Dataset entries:
··········

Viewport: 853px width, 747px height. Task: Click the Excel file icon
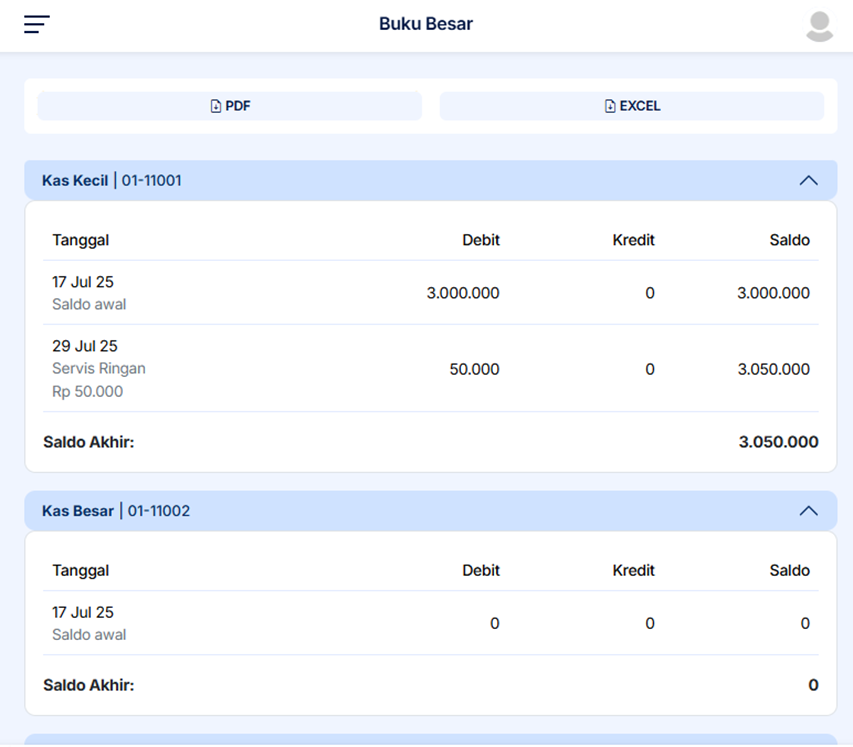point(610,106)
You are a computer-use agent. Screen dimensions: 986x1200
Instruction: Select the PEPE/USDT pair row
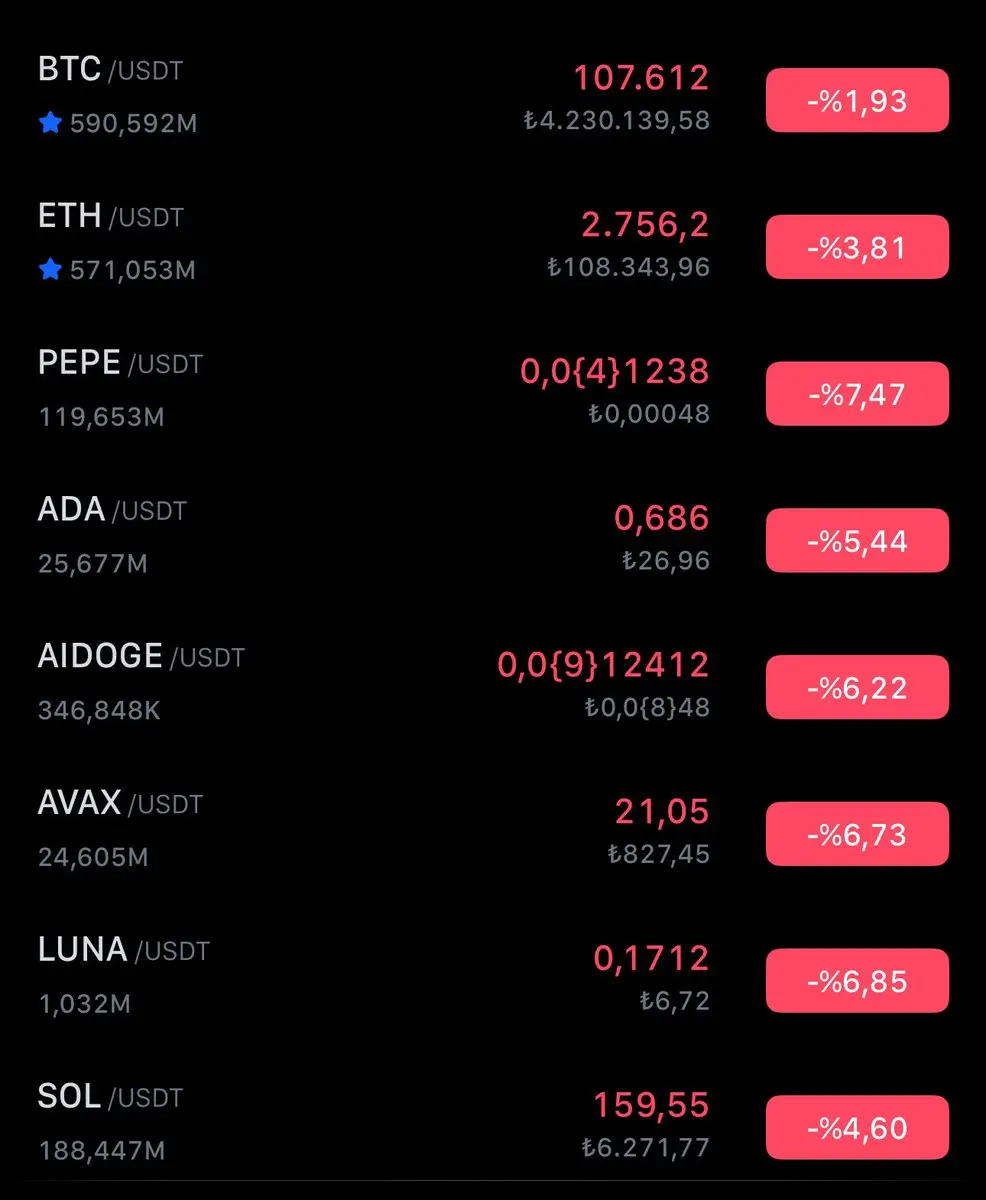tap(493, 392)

··········

Every line from the one containing "You are a computer-use" through the end of the entries above is to be copied exactly; pictures are to be left out.

> **Finished exercise**:
You are a computer-use agent. Screen dimensions: 986x1200
Instruction: Select the PEPE/USDT pair row
tap(493, 392)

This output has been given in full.